Überlegungen der Regierung
Ablösung von General Sanchez im Irak möglich

Nach Angaben aus Verteidigungskreisen denkt die US-Regierung darüber nach, den Oberkommandierenden der US-Truppen im Irak, General Ricardo Sanchez, abzulösen. Die Folter-Vorwürfe gegen US-Soldaten im Gefängnis Abu Ghraib seien aber nicht der Grund, hieß es am Montag.

HB WASHINGTON. Sanchez sei seit 13 Monaten im Irak im Einsatz, und die Kommandeure der Armee- und Marinedivisionen seien in diesem Zeitraum alle abgelöst worden, hieß es in den Kreisen. Auf die Frage, ob die Misshandlungen irakischer Gefangener während Sanchez' Kommando der Grund für seine mögliche Ablösung seien, antwortete der Mitarbeiter des Verteidigungsministeriums: „Absolut nicht.“ Der Sprecher des Verteidigungsministeriums Bryan Whitman wollte einen Bericht des Fernsehsenders ABC weder bestätigen noch dementieren, wonach General George Casey, der stellvertretende Generalstabschef der Armee, das Kommando der US-Truppen im Irak übernehmen werde. „Wenn wir etwas in dieser Art bekannt zu geben hätten, dann würden wir das tun. Jede Spekulation vor einer solchen Bekanntgabe wäre unverantwortlich“, sagte Whitman.

Der Drei-Sterne-General Sanchez war im vergangenen Juni zum Oberkommandierenden im Irak ernannt worden.

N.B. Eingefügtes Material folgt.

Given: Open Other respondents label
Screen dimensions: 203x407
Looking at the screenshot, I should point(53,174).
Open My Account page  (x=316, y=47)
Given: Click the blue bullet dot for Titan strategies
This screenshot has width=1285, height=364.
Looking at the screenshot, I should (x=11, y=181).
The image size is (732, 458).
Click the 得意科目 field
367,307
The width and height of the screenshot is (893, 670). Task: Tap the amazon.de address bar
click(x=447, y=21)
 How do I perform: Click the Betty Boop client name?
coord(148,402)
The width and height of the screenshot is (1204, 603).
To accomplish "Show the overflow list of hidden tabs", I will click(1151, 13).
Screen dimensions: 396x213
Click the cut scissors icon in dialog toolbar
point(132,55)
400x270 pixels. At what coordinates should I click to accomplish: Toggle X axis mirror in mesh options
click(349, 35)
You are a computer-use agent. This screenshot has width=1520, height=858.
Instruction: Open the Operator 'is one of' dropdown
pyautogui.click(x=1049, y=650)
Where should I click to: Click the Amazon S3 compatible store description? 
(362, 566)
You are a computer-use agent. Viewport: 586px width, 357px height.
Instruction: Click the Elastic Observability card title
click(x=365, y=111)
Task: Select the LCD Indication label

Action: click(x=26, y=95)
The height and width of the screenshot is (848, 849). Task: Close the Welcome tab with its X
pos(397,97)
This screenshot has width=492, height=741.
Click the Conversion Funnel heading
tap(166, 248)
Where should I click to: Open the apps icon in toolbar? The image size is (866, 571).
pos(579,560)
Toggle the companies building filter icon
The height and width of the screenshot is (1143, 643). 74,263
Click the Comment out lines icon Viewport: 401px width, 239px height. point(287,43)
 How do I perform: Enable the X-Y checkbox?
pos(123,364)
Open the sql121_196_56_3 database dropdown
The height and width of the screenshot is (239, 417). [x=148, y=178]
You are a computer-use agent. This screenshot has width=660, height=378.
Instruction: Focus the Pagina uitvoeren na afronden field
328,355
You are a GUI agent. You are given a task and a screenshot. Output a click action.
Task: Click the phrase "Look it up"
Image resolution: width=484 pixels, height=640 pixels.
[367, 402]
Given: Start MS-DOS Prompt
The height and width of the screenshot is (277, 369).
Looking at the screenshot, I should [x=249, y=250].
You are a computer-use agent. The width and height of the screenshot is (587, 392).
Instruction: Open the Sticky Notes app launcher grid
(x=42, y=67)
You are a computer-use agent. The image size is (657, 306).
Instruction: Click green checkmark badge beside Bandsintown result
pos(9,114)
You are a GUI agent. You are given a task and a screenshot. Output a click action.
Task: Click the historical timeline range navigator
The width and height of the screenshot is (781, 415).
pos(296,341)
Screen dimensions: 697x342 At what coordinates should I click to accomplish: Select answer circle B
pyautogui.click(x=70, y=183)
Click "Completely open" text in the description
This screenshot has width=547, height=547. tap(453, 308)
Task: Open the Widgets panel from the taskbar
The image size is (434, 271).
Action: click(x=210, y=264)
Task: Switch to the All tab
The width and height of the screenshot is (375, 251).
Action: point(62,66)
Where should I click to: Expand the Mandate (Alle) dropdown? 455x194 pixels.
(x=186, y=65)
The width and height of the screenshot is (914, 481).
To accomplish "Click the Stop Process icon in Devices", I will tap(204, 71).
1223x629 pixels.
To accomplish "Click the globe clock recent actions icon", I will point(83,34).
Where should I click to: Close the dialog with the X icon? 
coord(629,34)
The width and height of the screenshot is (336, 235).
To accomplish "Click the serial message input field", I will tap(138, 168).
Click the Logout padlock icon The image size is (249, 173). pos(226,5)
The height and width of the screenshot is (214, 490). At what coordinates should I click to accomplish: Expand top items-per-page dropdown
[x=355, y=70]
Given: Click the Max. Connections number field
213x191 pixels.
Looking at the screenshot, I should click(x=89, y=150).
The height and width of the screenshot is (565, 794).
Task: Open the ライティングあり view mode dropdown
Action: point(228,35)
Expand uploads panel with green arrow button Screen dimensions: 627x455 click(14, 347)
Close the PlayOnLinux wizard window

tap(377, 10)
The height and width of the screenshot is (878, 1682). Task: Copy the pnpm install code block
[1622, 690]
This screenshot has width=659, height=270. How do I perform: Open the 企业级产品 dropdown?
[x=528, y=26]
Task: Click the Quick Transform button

In Kreisen des Verteidigungsministeriums wurde davon gesprochen worden, das Oberkommando einem Vier-Sterne-General zu übertragen. Dieser solle für die multinationale Irak-Truppe und die Operationen des US-Militärs im Großen und Ganzen verantwortlich sein. Zusätzlich solle ein Drei-Sterne-General für die laufenden Einsätze verantwortlich sein. Diese Aufgabe hat derzeit General Thomas Metz inne, der Sanchez in der Rangordnung folgt.

Einen Zeitrahmen für eine Ablösung Sanchez' im Irak nannte der Regierungsvertreter nicht. „Er ist dort seit 13 Monaten. ... Wenn er den Irak verlässt, hat das nichts mit Abu Ghraib zu tun. Seine Zeit kommt noch.“ Sanchez und zwei weitere Generäle hatten in der vergangenen Woche vor einem Ausschuss des US-Senats zu den Folter-Vorwürfen gegen US-Soldaten ausgesagt. Sanchez übernahm dabei die Verantwortung für die Misshandlungen im Gefängnis Abu Ghraib bei Bagdad, weil sie in die Zeit seines Kommandos fielen. Er verbot am 13. Mai einige Verhörmethoden, darunter Schlafentzug und der Zwang, in schmerzhaften Körperhaltungen zu verharren.

Einer der Zeugen in den Verfahren gegen US-Soldaten, die wegen der Misshandlungen irakischer Gefangener angeklagt sind, sagte einem Bericht der „Washington Post“ zufolge aus, dass Sanchez von den Übergriffen gewusst habe.